Fifty thousand words is relative. I have another thirty thousand to go on this book — at least. But writing is what I do, so onward I go. That’s a victory, too.
Day 18
18 Nov 2011 Leave a Comment
in NanNo 2011
Onward we roll!
“They’re kin to Gabriel?” she asked.
Finn laughed and helped Pip sit up. “Well, they aren’t all like that, but they do enjoy stealing horses.” Finn pulled a leaf from Pip’s hair, and then a stick, and then a piece of yellow candy. “You are like a vending machine…”
“If vending machines come in naked, wet, and pixie-knotted,” she murmured, rubbing at her head where the small female had been knotted on. She had no idea what a vending machine was, but watched as Finn pulled more leaves and debris from her hair. “I’ve been here what… Two days now.” She closed her eyes briefly, thinking how lovely it would be to sleep again. “Is every day like this?”
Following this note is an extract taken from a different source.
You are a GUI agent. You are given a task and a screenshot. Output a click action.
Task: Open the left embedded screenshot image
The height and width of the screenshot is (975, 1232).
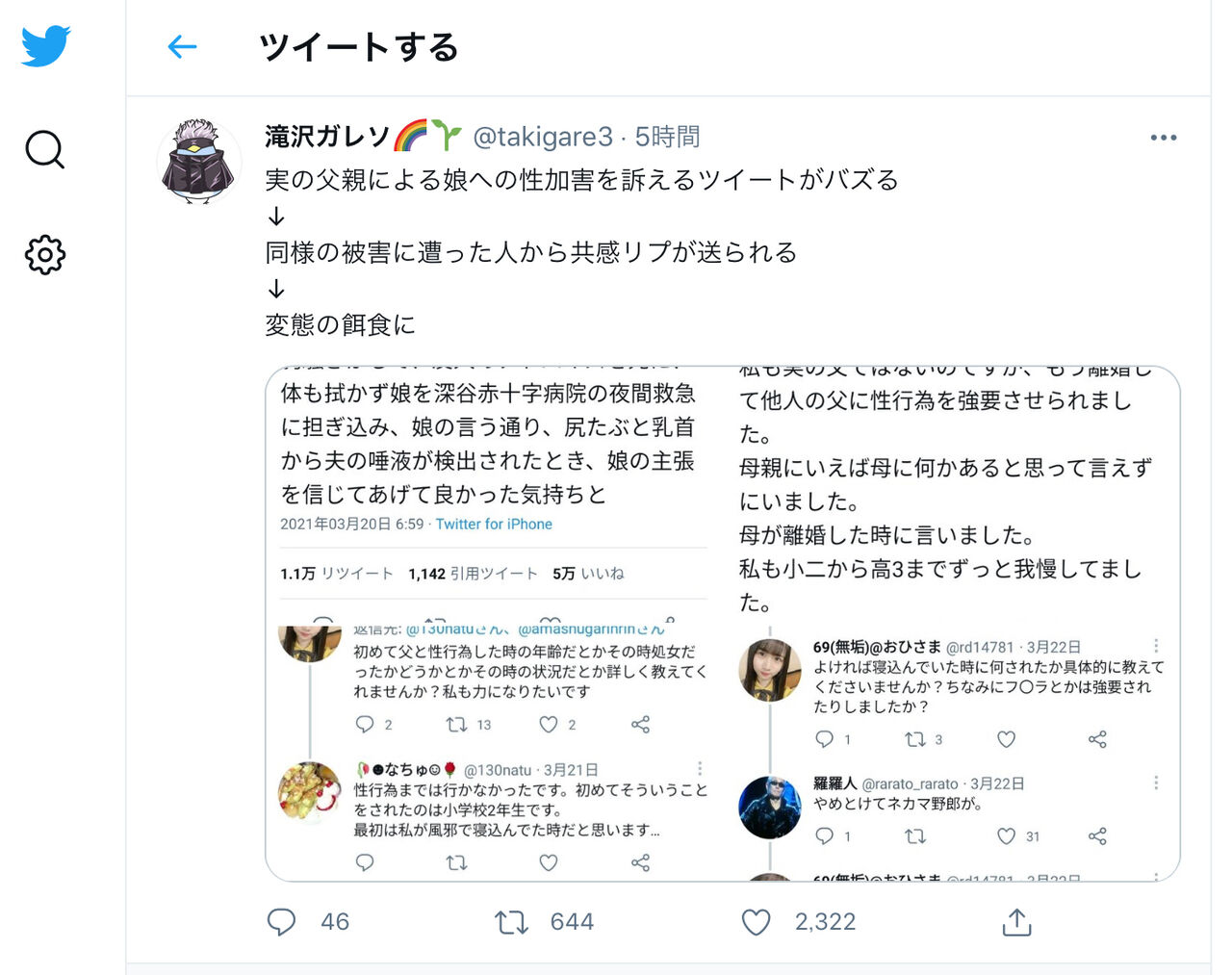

Finn’s laugh was a low rumble. He gently bundled her hair at the nape of her neck and squeezed, lake water streaming down her back and pattering into the ground.
“Only since you got here,” he said.
Day 11
11 Nov 2011 Leave a Comment
in NanNo 2011
So, that’s a quarter of the book. Wow.
(A quarter based on the full 80k length I anticipate, not the 50k one attempts in November.)
This week, I’ve met two characters I didn’t plan on, and they are awesome. I’m going to trust in this discovery and see where it takes me.
The next quarter of the book needs to take my heroine on a very specific journey, so I’m hoping to block that out this weekend. By the end of the next 20k, there will be yet another turning point. Or there should be, if everyone cooperates.
I also need to make a list of things I have done…
Also, I think this oddly only encompasses the heroine’s first DAY in this new place. 20k for one day? Wow. I dunno about that pace.
I suppose pace is the thing I worry about most, thinking I haven’t mastered it when it comes to book-length works. I can only keep trying.
Chapter one
02 Nov 2011 Leave a Comment
in NanNo 2011
The men didn’t have to drain the lake to find her; the body, wrapped in plastic bunting, washed up on the shore.![]()
Chapter one is complete today, and the book took a turn I didn’t expect. This action is part of the heroine’s story yes, but I didn’t expect it so soon. And yet, it works. I’m trusting the gut and moving onward. I think all of the main players are in place.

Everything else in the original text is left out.